__PROBLEMAS A RESOLVER__.
a. Segundo o acórdão do Tribunal Central Administrativo Sul, de que país é nacional AA?
b. Devolva o trecho do acórdão do Tribunal Central Administrativo Sul que vai de "AA, nacional da" até "uma decisão urgente.", incluindo este último, sem alterar nada.
c. Prossiga a redação do acórdão do Tribunal Central Administrativo Sul a partir do ponto em que ele termina.

__TEXTO FORNECIDO__.
_____
Acórdãos TCAS

Acórdão do Tribunal Central Administrativo Sul
Processo:48105/24.4 BELSB.CS1
Secção:CA
Data do Acordão:11/20/2025
Relator:ALDA NUNES
Descritores:INTIMAÇÃO PARA PROTEÇÃO DE DIREITOS, LIBERDADES E GARANTIAS
AUTORIZAÇÃO DE RESIDÊNCIA PARA ATIVIDADE DE INVESTIMENTO
FALTA DE URGÊNCIA E DE INDISPENSABILIDADE
Sumário:
Votação:UNANIMIDADE
Indicações Eventuais:Subsecção Administrativa Comum
Aditamento:
1
Decisão Texto Integral:Acordam em conferência na Subsecção Comum da Secção de Contencioso Administrativo do Tribunal Central Administrativo Sul:

Relatório


AA, nacional da Turquia, veio interpor recurso jurisdicional da decisão proferida a 31.3.2025, de rejeição liminar da intimação para proteção de direitos, liberdades e garantias, que intentou contra a Agência para a Integração, Migrações e Asilo, IP, com fundamento na falta de demonstração da indispensabilidade de uma decisão urgente.


A recorrente terminou as alegações de recurso com as conclusões seguintes:

A. Em 31/03/2025, o Tribunal a quo indeferiu liminarmente a intimação interposta pela Recorrente, tendo usando como principal fundamento o seguinte: “(...) não estão reunidos os pressupostos consagrados no artigo 109º, nº 1 do CPTA para a admissão da presente intimação para defesa de direitos, liberdades e garantias, pelo que decide rejeitar liminarmente o requerimento inicial, nos termos do artigo 110º, nº 1 do CPTA”.
_____
__OS DADOS__.
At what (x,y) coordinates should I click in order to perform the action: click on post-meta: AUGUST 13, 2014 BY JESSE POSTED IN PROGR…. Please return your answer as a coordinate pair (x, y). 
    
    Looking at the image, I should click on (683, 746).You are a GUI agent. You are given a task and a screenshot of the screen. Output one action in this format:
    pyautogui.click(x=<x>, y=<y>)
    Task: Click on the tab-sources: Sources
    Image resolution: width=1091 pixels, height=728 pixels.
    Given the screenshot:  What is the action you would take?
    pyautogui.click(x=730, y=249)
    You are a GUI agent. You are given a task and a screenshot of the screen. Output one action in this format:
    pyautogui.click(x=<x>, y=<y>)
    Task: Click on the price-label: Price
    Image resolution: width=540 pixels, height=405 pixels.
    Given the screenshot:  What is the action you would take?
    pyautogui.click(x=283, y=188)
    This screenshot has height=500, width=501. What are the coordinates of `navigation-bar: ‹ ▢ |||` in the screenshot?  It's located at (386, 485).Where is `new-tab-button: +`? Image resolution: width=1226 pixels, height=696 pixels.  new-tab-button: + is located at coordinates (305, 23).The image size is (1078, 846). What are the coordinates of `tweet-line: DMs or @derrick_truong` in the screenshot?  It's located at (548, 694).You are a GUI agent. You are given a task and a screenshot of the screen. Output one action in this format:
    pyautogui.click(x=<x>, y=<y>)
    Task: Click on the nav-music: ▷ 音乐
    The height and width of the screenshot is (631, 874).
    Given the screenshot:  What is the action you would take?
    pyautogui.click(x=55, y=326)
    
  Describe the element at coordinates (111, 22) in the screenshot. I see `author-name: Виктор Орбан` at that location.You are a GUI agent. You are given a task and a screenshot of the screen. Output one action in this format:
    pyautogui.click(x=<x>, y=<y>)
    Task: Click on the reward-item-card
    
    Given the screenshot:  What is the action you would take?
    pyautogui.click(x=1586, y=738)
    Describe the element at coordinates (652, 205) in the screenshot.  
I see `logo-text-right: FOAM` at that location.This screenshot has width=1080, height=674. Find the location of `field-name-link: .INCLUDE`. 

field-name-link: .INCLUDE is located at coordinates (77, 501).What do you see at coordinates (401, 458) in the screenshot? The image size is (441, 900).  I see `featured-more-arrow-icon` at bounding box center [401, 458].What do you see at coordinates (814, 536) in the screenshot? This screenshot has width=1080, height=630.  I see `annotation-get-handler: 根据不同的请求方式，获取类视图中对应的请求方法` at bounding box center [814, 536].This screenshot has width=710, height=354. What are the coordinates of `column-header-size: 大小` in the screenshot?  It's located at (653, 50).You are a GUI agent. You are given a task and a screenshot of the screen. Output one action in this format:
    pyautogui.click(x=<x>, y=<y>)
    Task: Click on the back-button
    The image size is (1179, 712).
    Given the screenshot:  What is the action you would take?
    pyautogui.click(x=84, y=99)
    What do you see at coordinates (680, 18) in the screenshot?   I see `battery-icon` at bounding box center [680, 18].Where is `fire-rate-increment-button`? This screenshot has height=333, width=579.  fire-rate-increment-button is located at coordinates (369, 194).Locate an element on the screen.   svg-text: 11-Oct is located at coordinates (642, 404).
_____
__RESPOSTAS NUMERADAS__.
a. AA é nacional da Turquia.

b.
AA, nacional da Turquia, veio interpor recurso jurisdicional da decisão proferida a 31.3.2025, de rejeição liminar da intimação para proteção de direitos, liberdades e garantias, que intentou contra a Agência para a Integração, Migrações e Asilo, IP, com fundamento na falta de demonstração da indispensabilidade de uma decisão urgente.

c.
B. O Tribunal a quo considerou que apenas os cidadãos estrangeiros que se encontram a residir em Portugal, à espera do título de residência, tem direito de recorrer à intimação, para proteção dos seus direitos, liberdades e garantias;

C. Tal posição não coaduna, minimamente, com os princípios basilares do direito, nomeadamente princípio de igualdade, boa administração e de acesso à justiça (consagrados na CRP);

D. Como também contradita à própria natureza da autorização de residência em questão

(ARI), que tem requisitos muitos específicos, diversos dos outros tipos de residência (valor elevado de investimento que deverá ser mantido durante o período mínimo de cinco anos e dispensa de necessidade de alteração de residência pessoal para Portugal).

E. Na ponderação de admissibilidade de recurso à intimação para proteção dos direitos, liberdades e garantias, importa sempre analisar em detalhe as circunstâncias do caso concreto, que levaram à utilização deste meio processual, bem como às eventuais consequências danosas que o não exercício, em tempo útil, do direito invocado (ou conjunto de direitos interrelacionados) pode ter na vida do interessado (Acórdão do Supremo Tribunal Administrativo de 16/05/2019 (processo nº 2762/17.7BELSB));

F. A nosso ver, o Tribunal a quo, na apreciação da presente causa, ignorou os seguintes factos que revelam particular importância para o processo:

A demora injustificada e excessiva na pré-análise dos pedidos da Recorrente e dos familiares reagrupados, bem como a falta de agendamento dos biométricos;

Os danos materiais que a Recorrente está a sofrer com a referida demora, que resulta diretamente na desvalorização do investimento realizado;

A impossibilidade de exercício de vários direitos estritamente ligados ao direito de residência, que são garantidos a qualquer titular de autorização de residência, independentemente do facto de ele estar ou não a residir em território de Portugal (direito à livre circulação, acesso à saúde, acesso à educação, etc.);

A manifesta intenção da Recorrente de mudar a sua residência para Portugal, comprovada nos autos.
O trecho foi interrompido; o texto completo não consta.